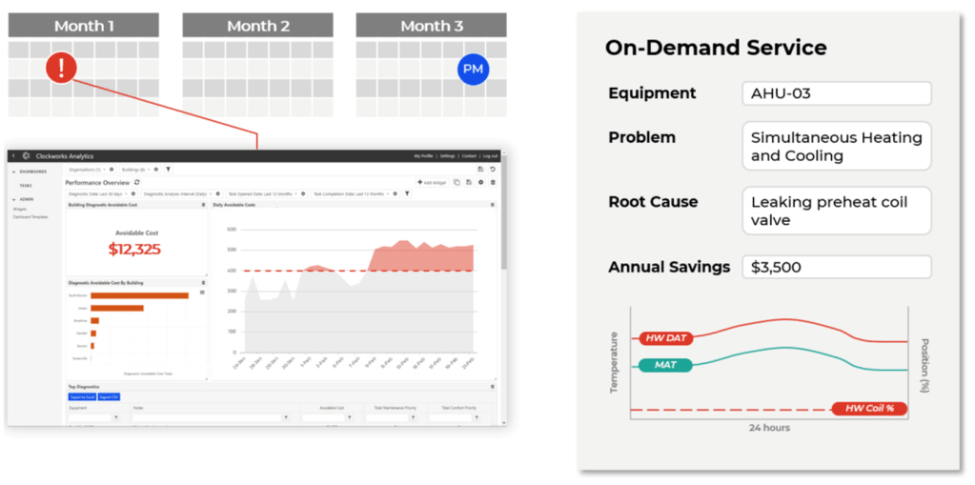Screen dimensions: 975x485
Task: Click the Log out link
Action: (x=490, y=155)
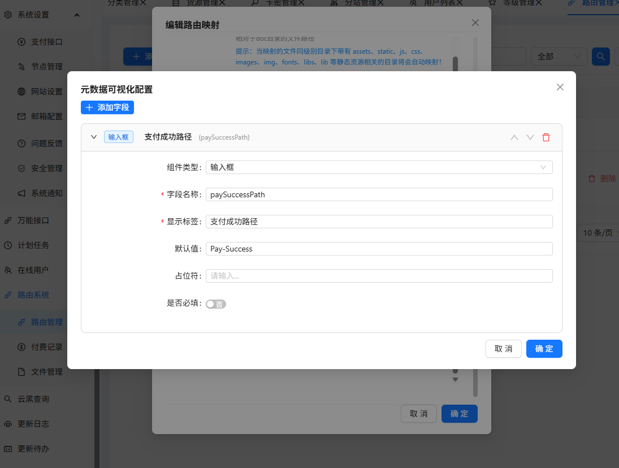
Task: Close the metadata visual configuration dialog
Action: click(560, 87)
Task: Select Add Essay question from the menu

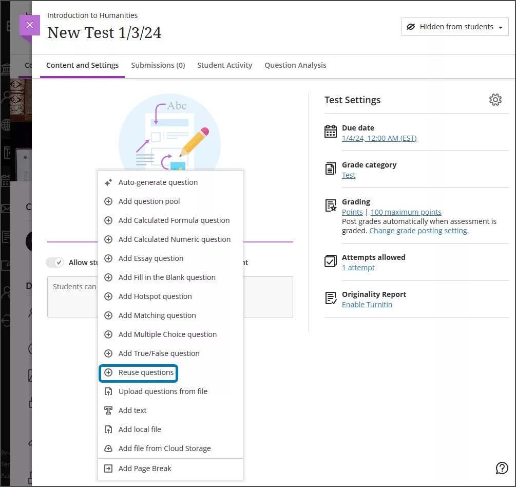Action: click(150, 258)
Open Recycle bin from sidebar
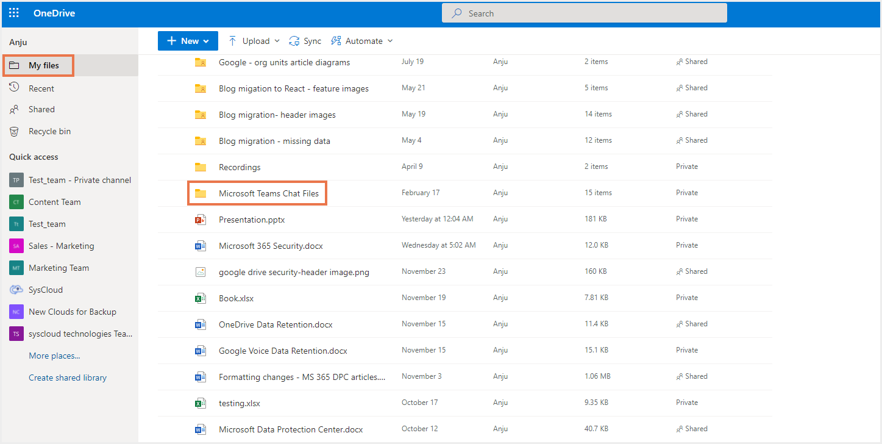 [x=49, y=131]
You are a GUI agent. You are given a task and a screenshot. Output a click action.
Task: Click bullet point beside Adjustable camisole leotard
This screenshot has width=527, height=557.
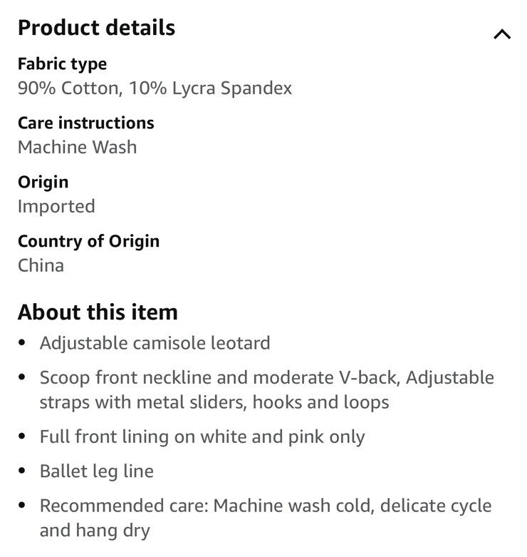[22, 343]
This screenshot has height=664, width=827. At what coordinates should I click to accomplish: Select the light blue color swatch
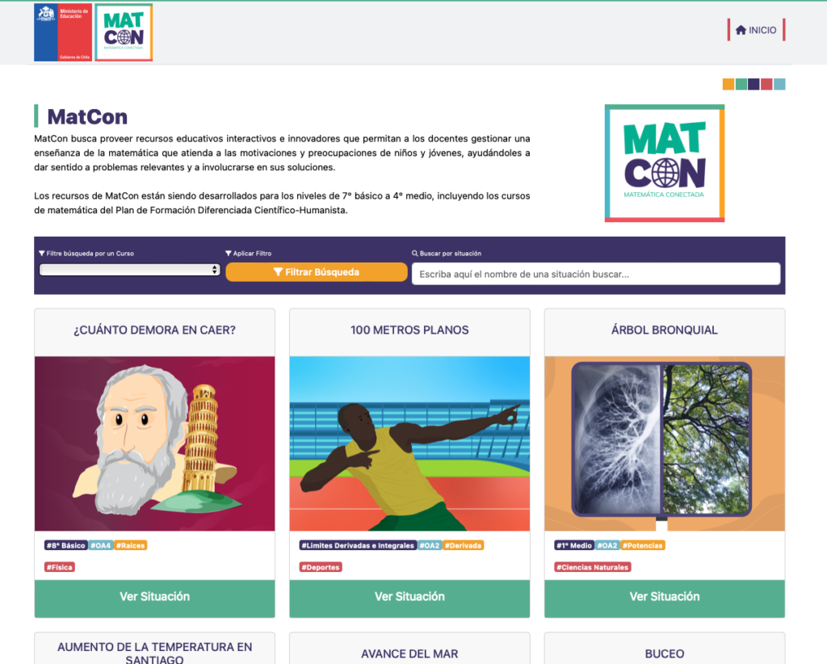(779, 84)
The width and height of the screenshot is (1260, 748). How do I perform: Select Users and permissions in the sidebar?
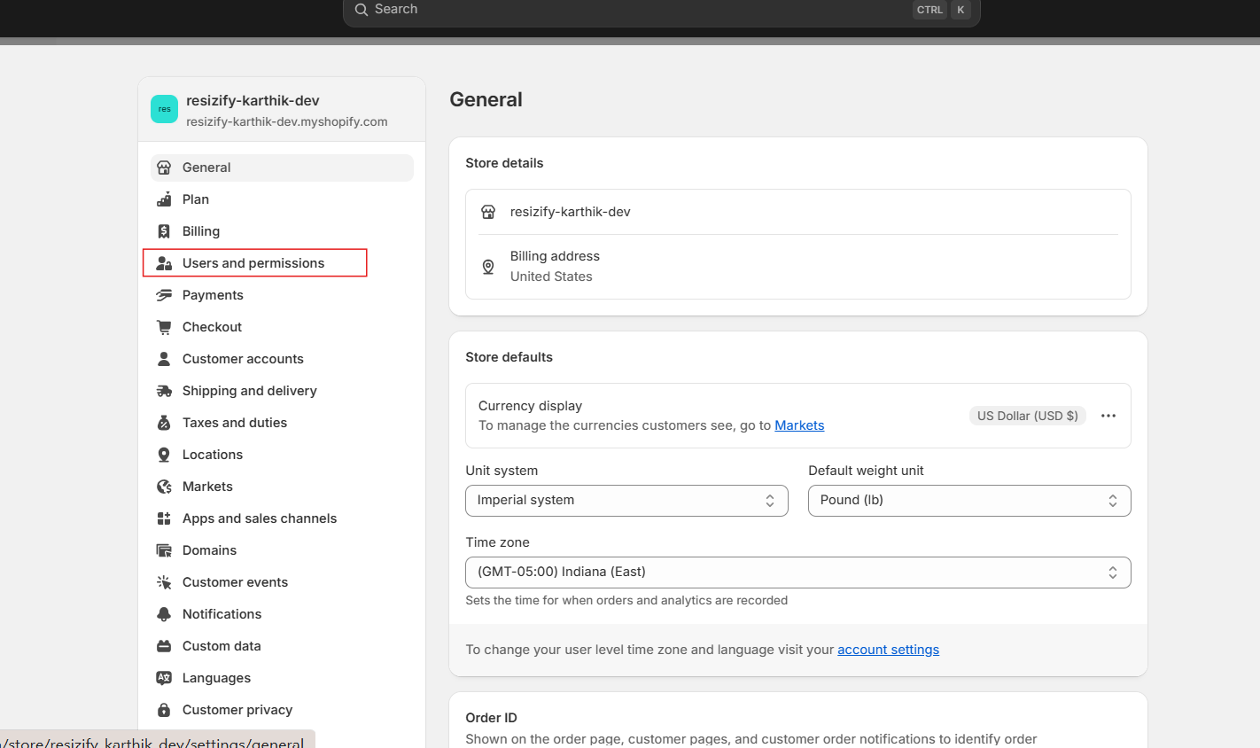click(x=253, y=262)
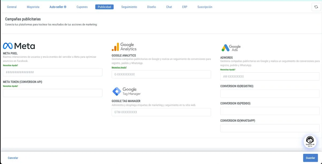Open Necesitas Ayuda under Adwords
The width and height of the screenshot is (322, 164).
point(227,69)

= = = = =

■ **Assignment**: What is needed is an exact restatement of every line from the one containing "Task: Select Add Essay question from the menu" through the last line of the records, pictures left out.

■ **Answer for this exercise**:
Task: Select Add Essay question from the menu

Action: click(150, 258)
Open Recycle bin from sidebar
 [x=49, y=131]
You are a GUI agent. You are given a task and a screenshot. Output a click action.
Task: Click bullet point beside Adjustable camisole leotard
This screenshot has width=527, height=557.
[22, 343]
This screenshot has height=664, width=827. At what coordinates should I click to accomplish: Select the light blue color swatch
(779, 84)
The width and height of the screenshot is (1260, 748). How do I perform: Select Users and permissions in the sidebar?
click(x=253, y=262)
Open Necesitas Ayuda under Adwords
The width and height of the screenshot is (322, 164).
point(227,69)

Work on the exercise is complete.